Start of GIVEN INFORMATION

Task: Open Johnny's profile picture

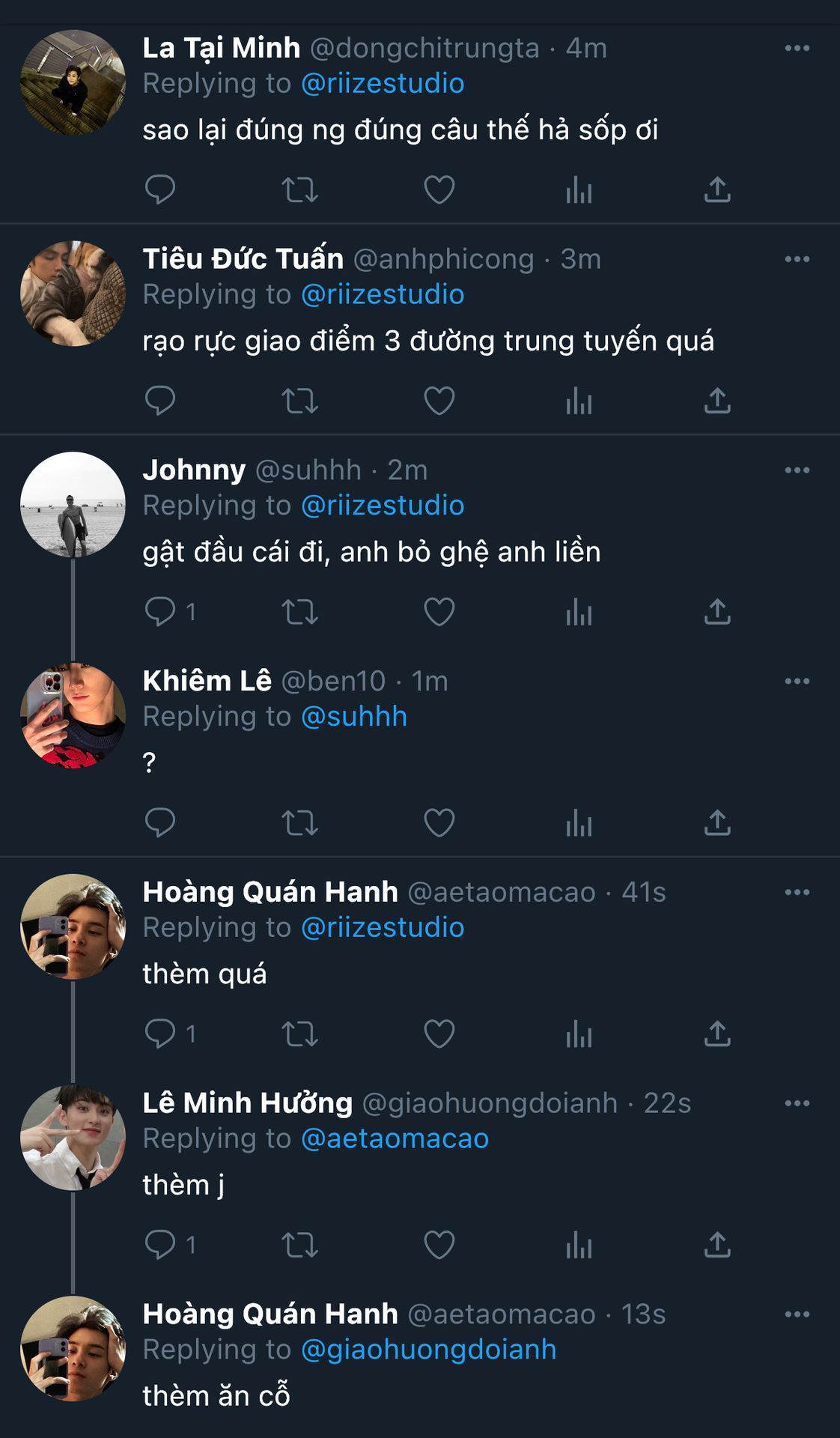Action: [x=73, y=504]
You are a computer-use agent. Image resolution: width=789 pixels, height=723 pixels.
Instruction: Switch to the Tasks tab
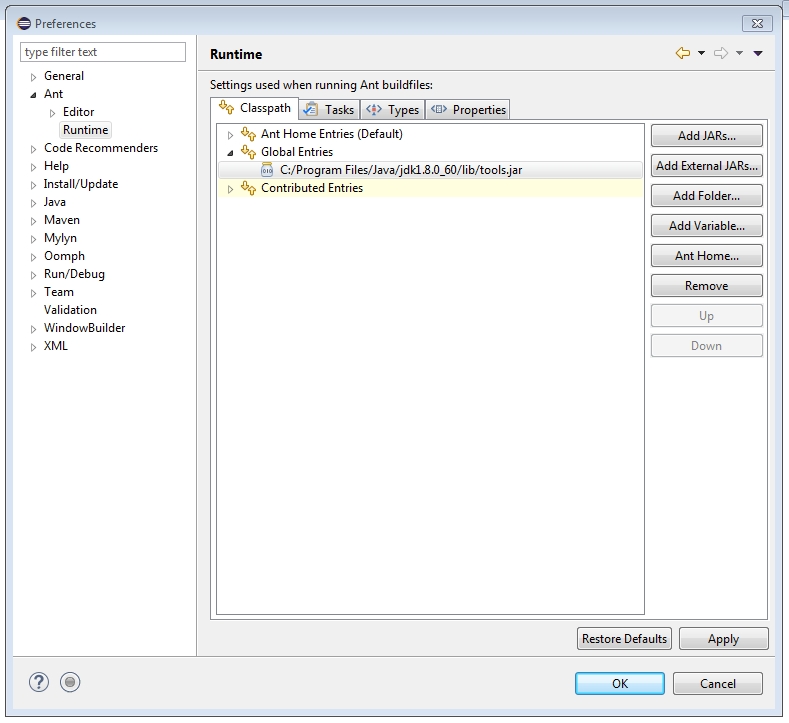pyautogui.click(x=330, y=109)
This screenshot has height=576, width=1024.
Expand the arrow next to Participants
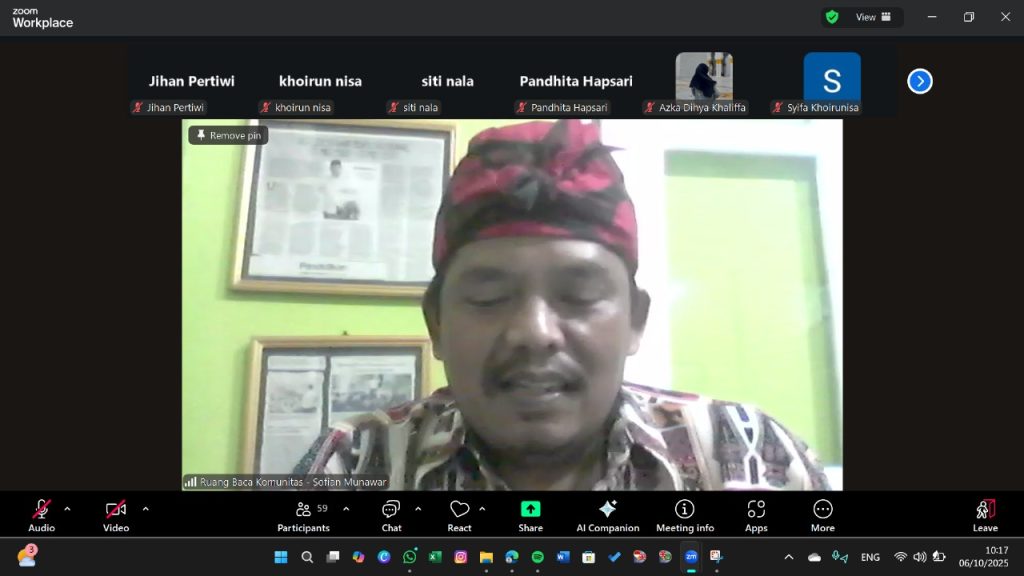[346, 509]
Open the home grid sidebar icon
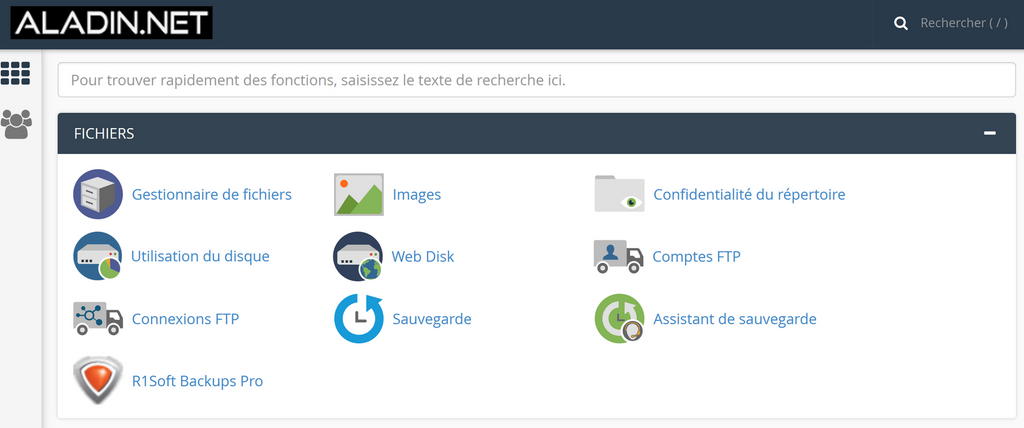Viewport: 1024px width, 428px height. [16, 73]
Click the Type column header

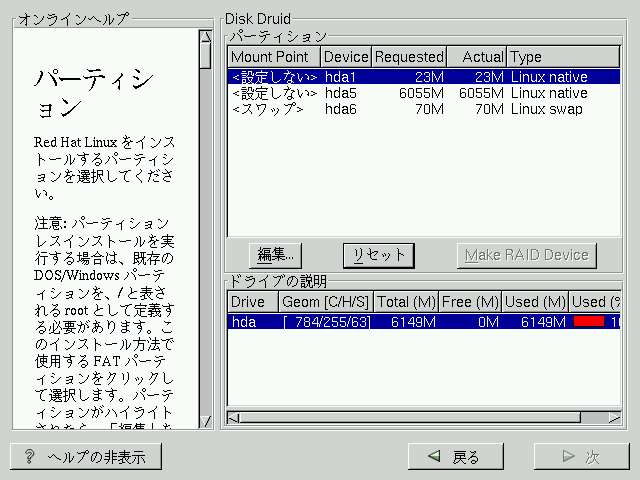pyautogui.click(x=562, y=57)
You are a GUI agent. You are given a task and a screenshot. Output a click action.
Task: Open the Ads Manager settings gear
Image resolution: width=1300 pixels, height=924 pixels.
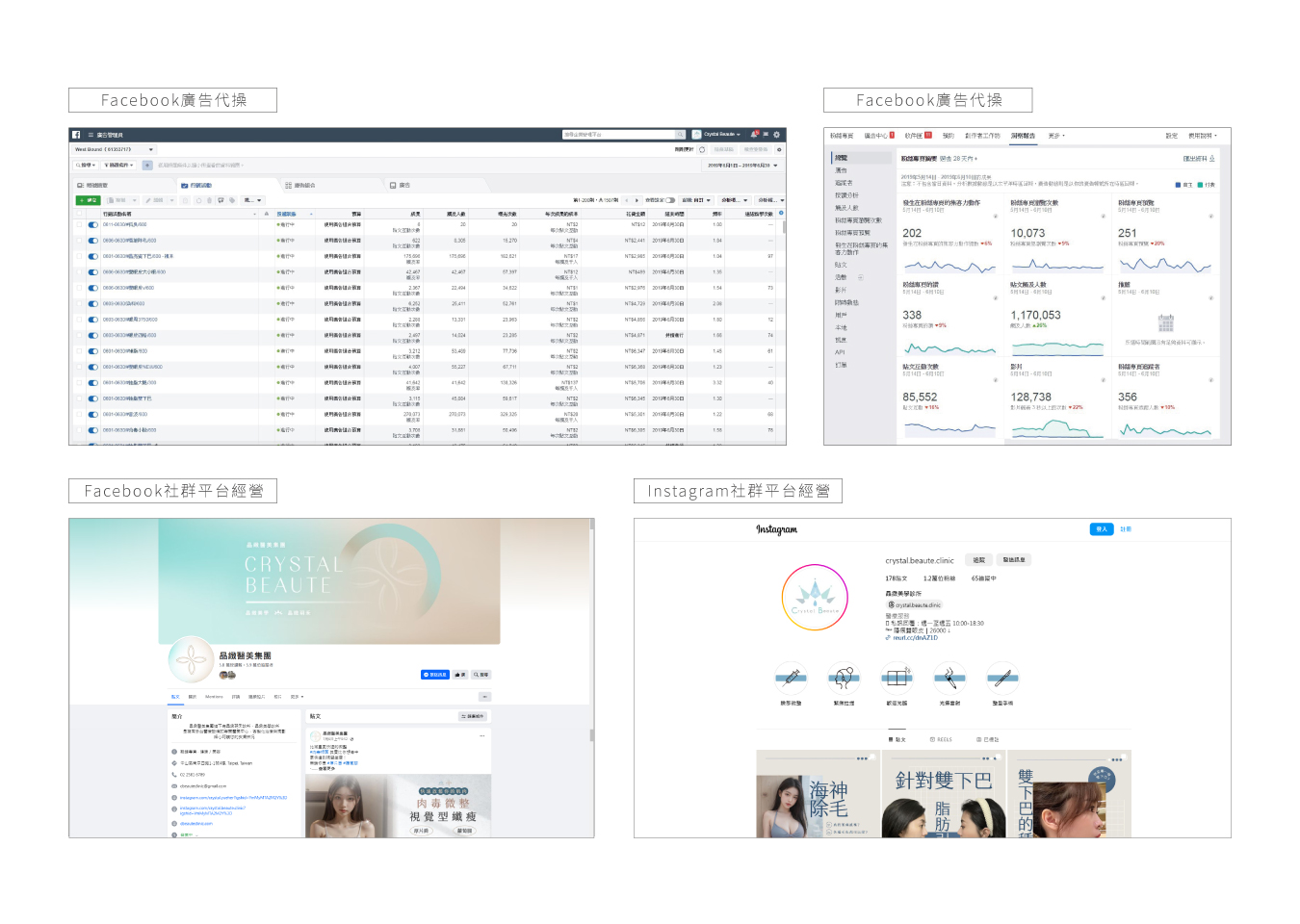pos(776,135)
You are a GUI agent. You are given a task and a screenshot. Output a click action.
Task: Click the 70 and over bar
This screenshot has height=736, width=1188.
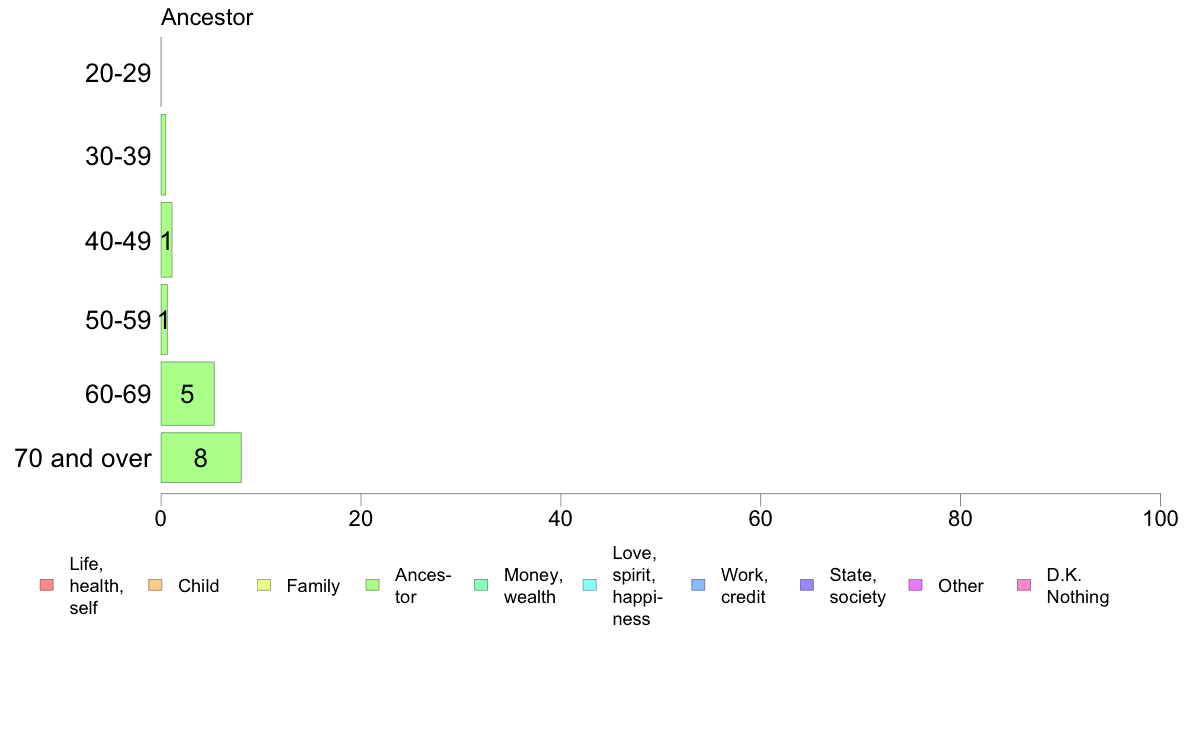point(201,458)
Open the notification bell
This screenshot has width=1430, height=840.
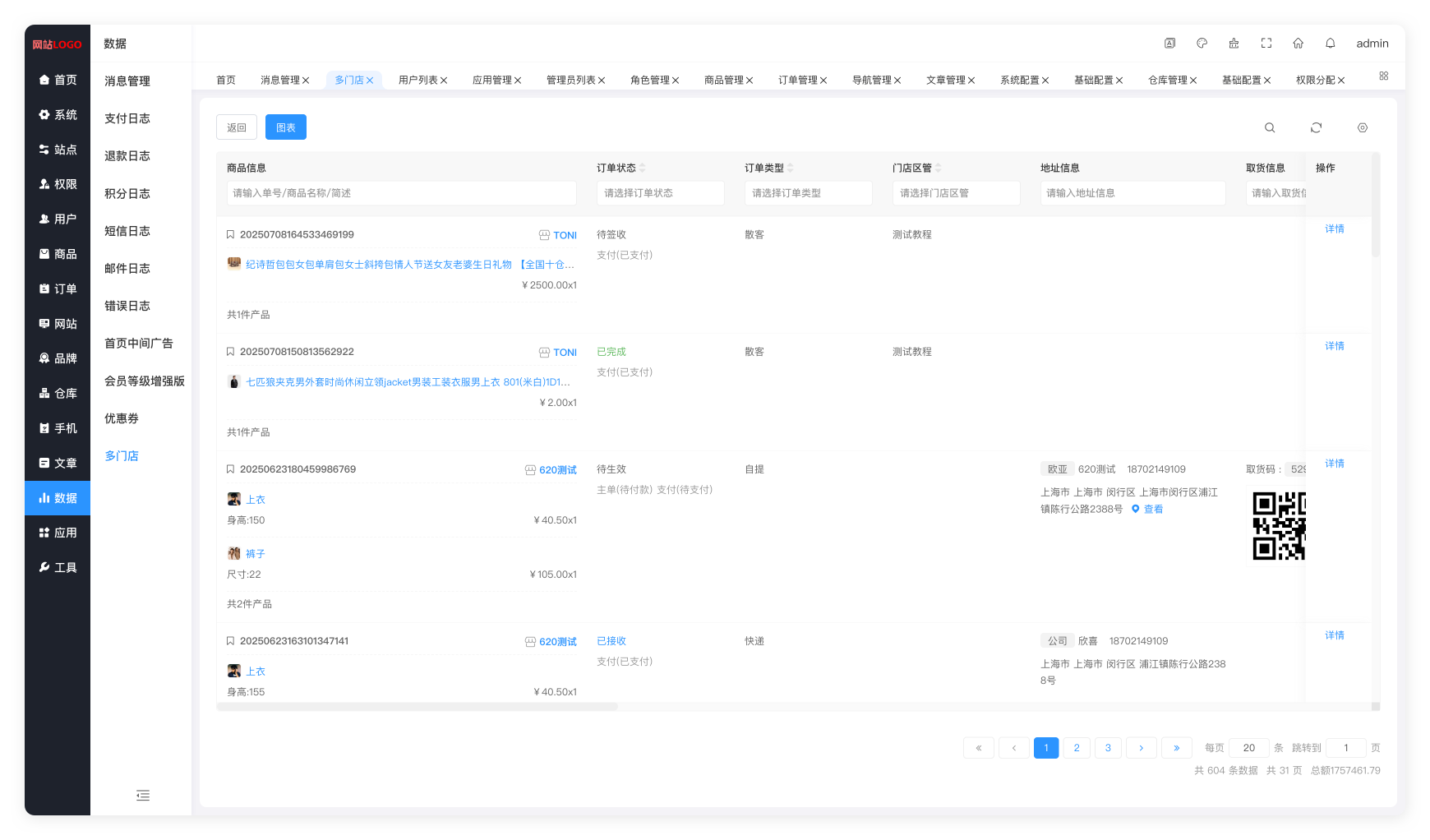1330,44
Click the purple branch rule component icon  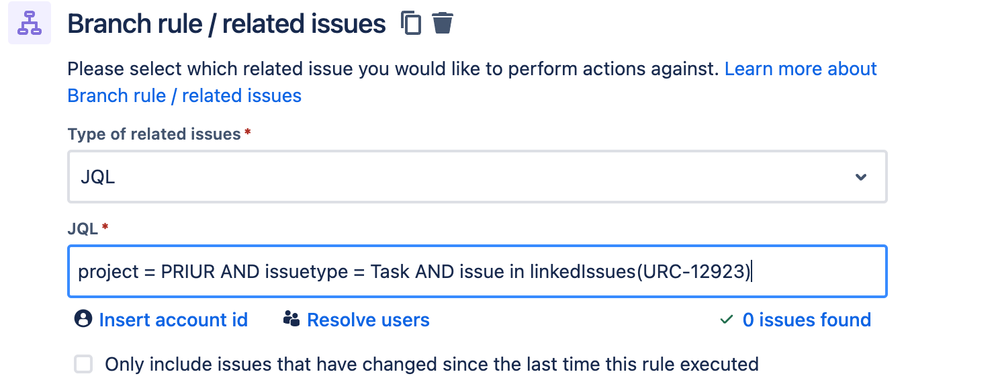pyautogui.click(x=29, y=24)
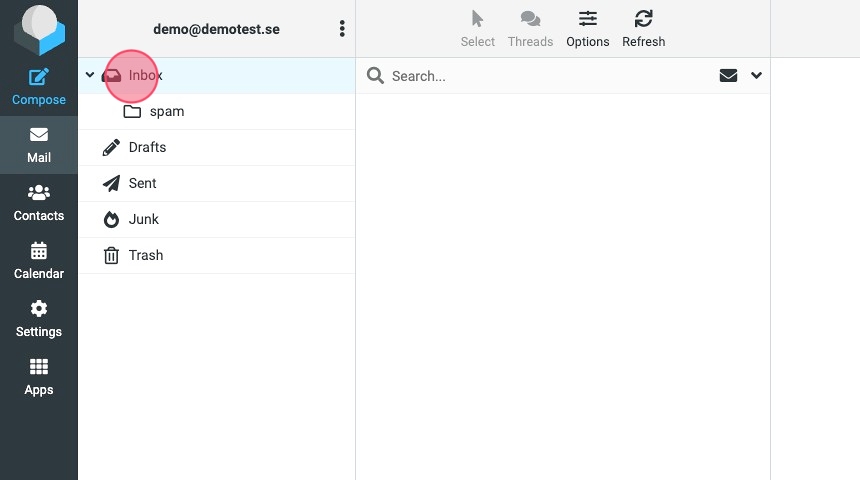Click into the Search field
Viewport: 860px width, 480px height.
click(x=540, y=76)
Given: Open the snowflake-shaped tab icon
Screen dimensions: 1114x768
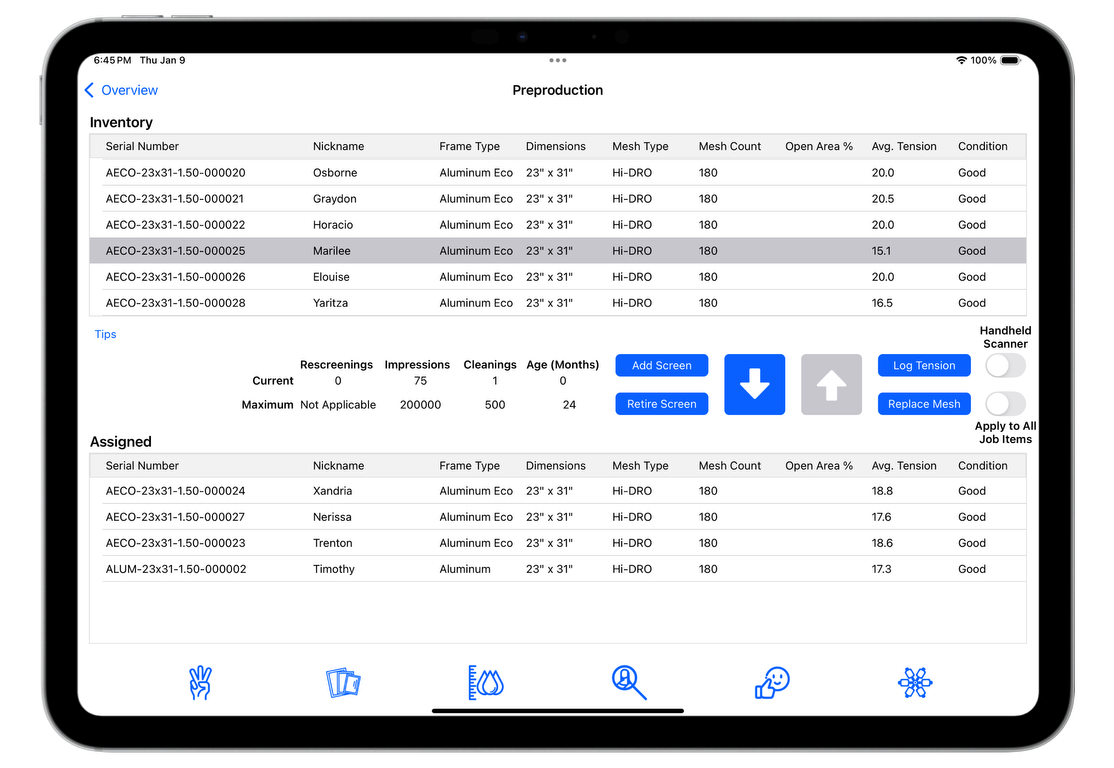Looking at the screenshot, I should [915, 683].
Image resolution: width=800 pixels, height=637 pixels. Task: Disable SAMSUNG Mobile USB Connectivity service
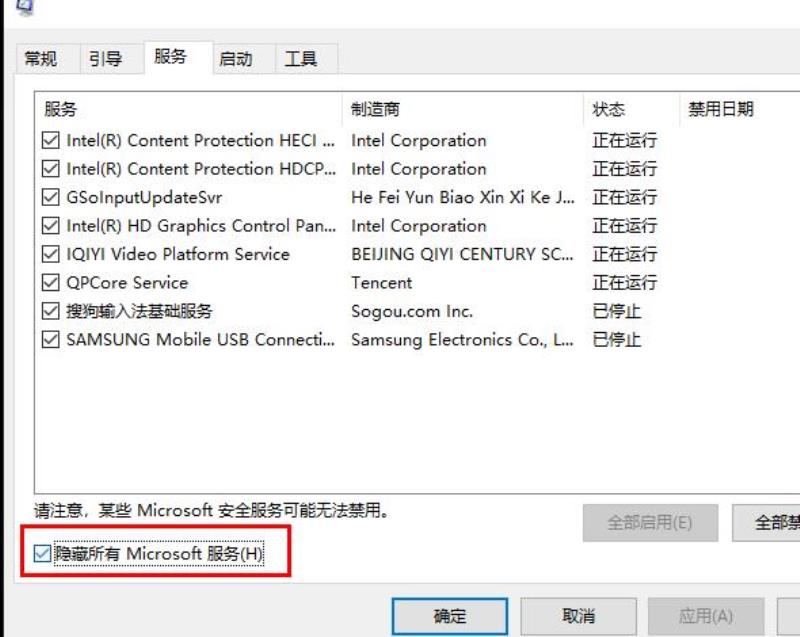point(50,340)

End of GIVEN INFORMATION

(INSTRUCTIONS FOR THE TASK) Copy out, exactly and without pictures, each line from the one containing "Image resolution: width=800" through the final line of the entries, both ends included.

(TASK RESPONSE)
Image resolution: width=800 pixels, height=637 pixels. Task: Disable SAMSUNG Mobile USB Connectivity service
point(50,340)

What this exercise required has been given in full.